Consider enabling termination protection for all of your data and master-eligible nodes.
Sharding
Data in ES is organized into indices. Each index is made up of one or more shards. Each shard is an instance of a Lucene index.
A Lucene index is a self contained search engine that indexes and handles queries for a subset of the data in an Elasticsearch cluster. This means each shard has an overhead in terms of memory, CPU and file handles.
As data is written to a shard, it is periodically published into new immutable Lucene segments on disk, and it is at this time it becomes available for querying.
Choosing between one node and 10 shards or 10 nodes each with a shard makes no difference at the Lucene level. But having the wrong design can lead to performance issues on the long run.
From the domain perspective, if the information can be split logically and evenly, then maybe splitting in multiple indices makes more sense.
If deletion is required, it is easier and faster to delete an entire index.
For searching, aliases can be used for increasing the response performance(ex. by entity_id).
From ES the recommendation of a shard size is in 10s of gigabytes.
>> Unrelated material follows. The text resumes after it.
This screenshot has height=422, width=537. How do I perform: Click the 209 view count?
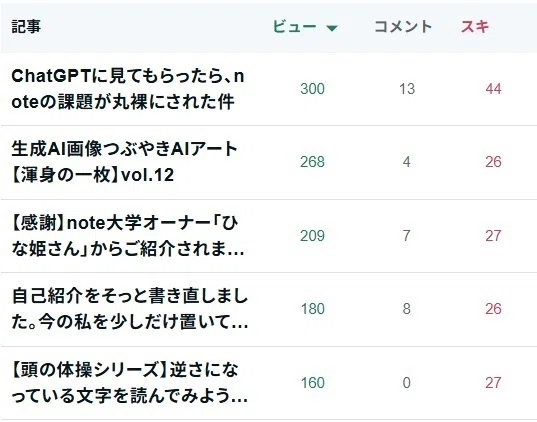pyautogui.click(x=312, y=236)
This means if data is less than that, then having a single index shall be preferred.
For ensuring a good health of the ES cluster, the recommendation is to keep the number of shards per node below 20 per GB it has configured. This means that a node with a 20GB heap should have maximum 400 shards. Better the have the number bellow this value. Too many shards can kill performance.
Use 1 primary shards for all indices and implement rollover index using Index Lifecycle Management.
IML - Index Lifecycle Management
Spin up a new index when an index reaches a certain size or number of documents
Create a new index each day, week, or month and archive previous ones
Delete stale indices to enforce data retention standards
Index Lifecycle Stages:
Hot—the index is actively being updated and queried.
Warm—the index is no longer being updated, but is still being queried.
Cold—the index is no longer being updated and is seldom queried. The information still needs to be searchable, but it’s okay if those queries are slower.
Delete—the index is no longer needed and can safely be deleted.
Resiliency
Avoid data loss and enable quick recovery by using Snapshot and Restore.
Snapshots are incremental, and can be saved to Amazon S3, HDFS, shared filesystem, …
Disable deleting indices via wildcard.
Disable automatically adding new fields to index mapping by setting dynamic mapping to false or strict.
Monitoring
Monitoring can be put in place with Logstash, Beats and Kibana.
Use watchers for alarming in case of exceptional situations, e.g. index grows too large or disk space runs low.
A watch’s actions define what to do when the watch condition evaluates to true. You can send emails, call third-party webhooks, write documents to an Elasticsearch index, or log messages to the standard Elasticsearch log files.